◆ Action item
Below are records. Find each line in them that holds the word "computer" and copy it.

◆ Material supplied
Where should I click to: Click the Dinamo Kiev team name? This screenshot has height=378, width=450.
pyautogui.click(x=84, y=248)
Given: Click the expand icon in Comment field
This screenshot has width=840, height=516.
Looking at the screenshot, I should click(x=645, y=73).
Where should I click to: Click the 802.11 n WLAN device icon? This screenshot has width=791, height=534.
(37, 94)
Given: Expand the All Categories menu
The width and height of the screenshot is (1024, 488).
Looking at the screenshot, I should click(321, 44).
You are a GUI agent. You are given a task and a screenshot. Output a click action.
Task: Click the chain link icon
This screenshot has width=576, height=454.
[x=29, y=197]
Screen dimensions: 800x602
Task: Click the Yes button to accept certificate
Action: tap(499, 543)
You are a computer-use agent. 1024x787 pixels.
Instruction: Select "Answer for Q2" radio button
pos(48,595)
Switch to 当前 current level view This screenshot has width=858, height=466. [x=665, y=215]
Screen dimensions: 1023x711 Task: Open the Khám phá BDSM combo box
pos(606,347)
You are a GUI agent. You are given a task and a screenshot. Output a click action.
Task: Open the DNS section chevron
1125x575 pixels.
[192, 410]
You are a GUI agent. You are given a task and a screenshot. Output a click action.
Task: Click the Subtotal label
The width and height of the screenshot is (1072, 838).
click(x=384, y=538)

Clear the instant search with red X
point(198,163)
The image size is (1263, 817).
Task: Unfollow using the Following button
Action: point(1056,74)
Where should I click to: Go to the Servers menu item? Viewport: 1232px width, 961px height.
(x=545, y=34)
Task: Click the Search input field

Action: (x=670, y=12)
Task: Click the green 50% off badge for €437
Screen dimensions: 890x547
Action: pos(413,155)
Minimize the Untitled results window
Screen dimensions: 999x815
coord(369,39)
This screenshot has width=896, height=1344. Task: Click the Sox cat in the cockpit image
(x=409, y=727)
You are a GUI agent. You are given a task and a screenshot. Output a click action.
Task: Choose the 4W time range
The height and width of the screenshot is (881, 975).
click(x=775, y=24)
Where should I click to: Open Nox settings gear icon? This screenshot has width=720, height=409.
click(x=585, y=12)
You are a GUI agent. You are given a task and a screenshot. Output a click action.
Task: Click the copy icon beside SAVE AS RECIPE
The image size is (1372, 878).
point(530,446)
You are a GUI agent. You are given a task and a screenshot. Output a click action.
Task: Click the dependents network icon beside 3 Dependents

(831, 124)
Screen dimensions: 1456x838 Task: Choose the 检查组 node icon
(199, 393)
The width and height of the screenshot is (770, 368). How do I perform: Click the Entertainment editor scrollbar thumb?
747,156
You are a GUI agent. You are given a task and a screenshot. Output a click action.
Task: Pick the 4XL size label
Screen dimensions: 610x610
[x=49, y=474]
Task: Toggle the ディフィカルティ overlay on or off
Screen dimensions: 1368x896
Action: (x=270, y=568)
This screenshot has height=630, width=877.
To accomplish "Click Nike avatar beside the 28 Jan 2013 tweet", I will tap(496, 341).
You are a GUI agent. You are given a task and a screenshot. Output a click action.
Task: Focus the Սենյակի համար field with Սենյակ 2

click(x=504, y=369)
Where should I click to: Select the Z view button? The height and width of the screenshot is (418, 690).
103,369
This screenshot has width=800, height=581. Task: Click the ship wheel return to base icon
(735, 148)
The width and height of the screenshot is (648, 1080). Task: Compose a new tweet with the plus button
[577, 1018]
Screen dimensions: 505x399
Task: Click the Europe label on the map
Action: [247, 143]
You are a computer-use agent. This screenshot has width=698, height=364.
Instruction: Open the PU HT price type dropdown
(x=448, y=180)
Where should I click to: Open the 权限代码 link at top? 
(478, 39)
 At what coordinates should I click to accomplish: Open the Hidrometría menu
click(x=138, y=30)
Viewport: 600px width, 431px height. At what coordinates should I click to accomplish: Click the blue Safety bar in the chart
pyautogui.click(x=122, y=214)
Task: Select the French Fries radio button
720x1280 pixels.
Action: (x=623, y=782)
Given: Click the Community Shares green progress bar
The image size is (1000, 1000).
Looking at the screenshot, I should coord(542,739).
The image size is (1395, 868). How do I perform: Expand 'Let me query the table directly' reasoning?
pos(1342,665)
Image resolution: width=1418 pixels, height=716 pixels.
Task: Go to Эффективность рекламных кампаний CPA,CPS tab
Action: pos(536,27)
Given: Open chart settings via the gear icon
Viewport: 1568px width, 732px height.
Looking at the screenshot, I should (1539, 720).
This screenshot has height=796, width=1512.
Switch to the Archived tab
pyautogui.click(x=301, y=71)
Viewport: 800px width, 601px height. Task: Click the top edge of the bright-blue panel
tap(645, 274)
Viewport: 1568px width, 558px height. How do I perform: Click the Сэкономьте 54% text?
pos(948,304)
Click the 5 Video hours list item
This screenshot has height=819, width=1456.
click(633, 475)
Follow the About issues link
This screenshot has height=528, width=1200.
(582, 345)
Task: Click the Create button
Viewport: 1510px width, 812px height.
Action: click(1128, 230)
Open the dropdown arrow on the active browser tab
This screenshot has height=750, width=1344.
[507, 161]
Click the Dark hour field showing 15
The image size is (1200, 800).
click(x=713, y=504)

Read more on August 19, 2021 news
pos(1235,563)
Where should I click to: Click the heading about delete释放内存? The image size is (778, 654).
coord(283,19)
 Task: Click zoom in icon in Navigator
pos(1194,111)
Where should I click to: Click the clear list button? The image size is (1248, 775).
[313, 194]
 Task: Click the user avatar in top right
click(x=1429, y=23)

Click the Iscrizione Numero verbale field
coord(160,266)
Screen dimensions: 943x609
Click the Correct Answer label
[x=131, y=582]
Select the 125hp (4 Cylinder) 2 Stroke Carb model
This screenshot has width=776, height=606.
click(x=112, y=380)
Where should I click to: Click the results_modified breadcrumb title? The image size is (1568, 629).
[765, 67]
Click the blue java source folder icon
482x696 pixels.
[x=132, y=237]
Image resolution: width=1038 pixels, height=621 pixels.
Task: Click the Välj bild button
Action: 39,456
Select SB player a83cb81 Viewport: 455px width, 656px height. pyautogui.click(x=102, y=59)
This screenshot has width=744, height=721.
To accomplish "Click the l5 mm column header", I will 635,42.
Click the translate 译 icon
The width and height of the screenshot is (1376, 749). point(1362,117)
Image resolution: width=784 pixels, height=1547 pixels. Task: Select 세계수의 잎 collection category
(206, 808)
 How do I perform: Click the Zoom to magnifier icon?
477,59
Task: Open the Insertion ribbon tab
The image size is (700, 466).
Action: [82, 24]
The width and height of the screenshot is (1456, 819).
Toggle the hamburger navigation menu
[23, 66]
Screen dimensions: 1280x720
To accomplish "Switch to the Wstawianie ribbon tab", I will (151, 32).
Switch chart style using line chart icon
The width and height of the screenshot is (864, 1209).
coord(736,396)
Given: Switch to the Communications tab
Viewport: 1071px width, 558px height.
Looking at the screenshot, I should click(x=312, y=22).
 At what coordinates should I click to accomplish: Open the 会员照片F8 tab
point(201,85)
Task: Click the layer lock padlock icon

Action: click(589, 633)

◆ Solution for this task
You are a computer-use agent. 1024x787 pixels.
You are a computer-use agent. This screenshot has width=698, height=364.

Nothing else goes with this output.